Activity
Beginning with the line of the entries below that holds "620x460 pixels. Task: Choose" and ending with the line that holds "Collapse the sidebar with the hamburger icon", transcribe each line exactly as written. Pictures stay out.

Supplied material
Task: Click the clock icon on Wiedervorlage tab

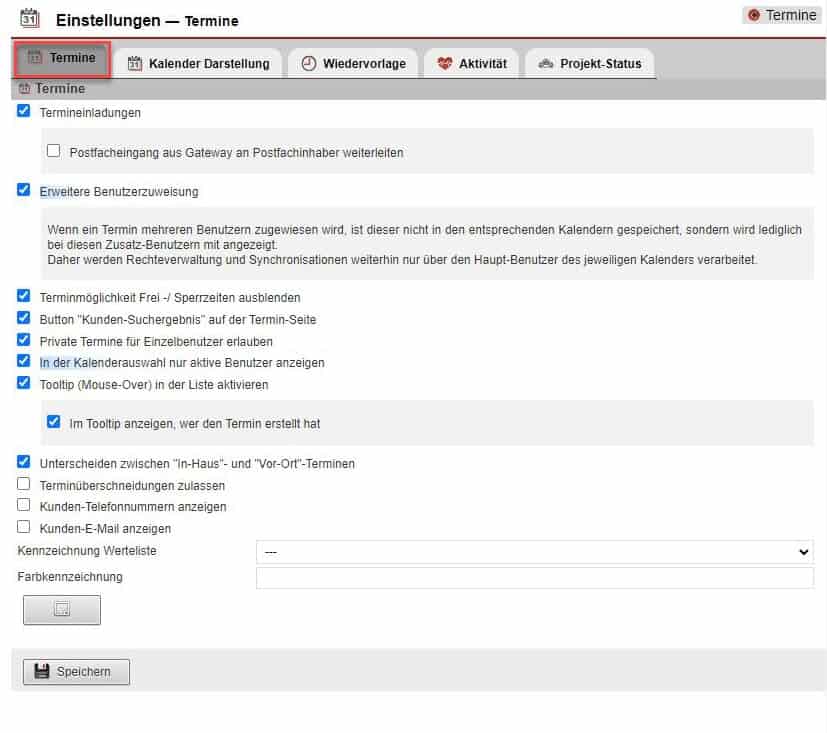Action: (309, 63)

...

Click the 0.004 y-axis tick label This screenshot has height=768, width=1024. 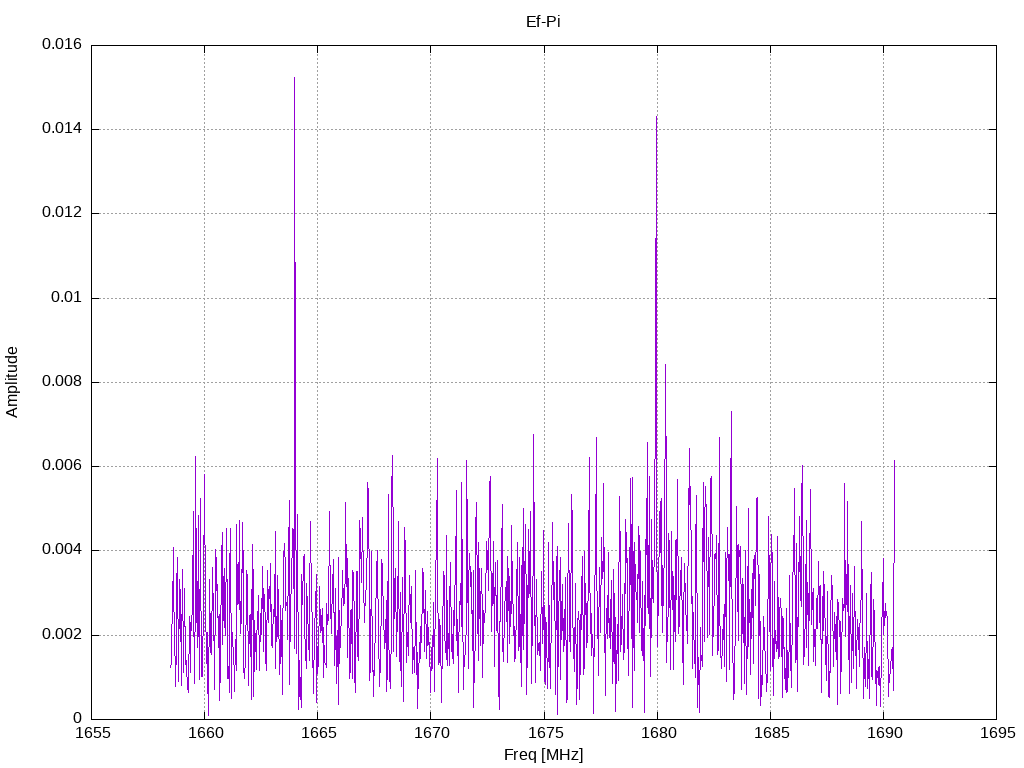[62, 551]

---

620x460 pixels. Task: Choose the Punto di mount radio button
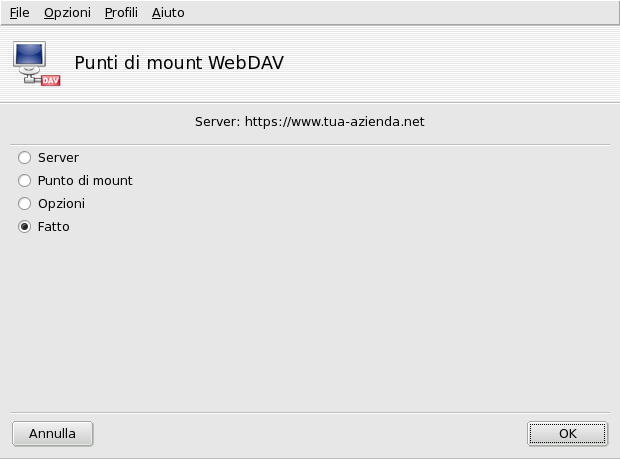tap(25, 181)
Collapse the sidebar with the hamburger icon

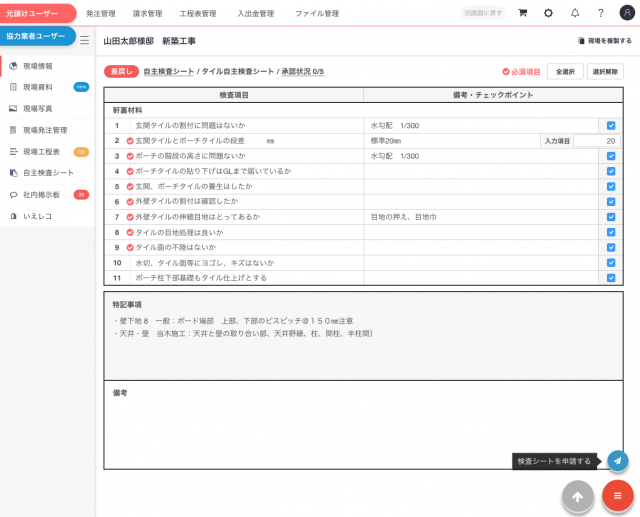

Your response
620x460 pixels. Task: Choose the Punto di mount radio button
tap(25, 181)
Collapse the sidebar with the hamburger icon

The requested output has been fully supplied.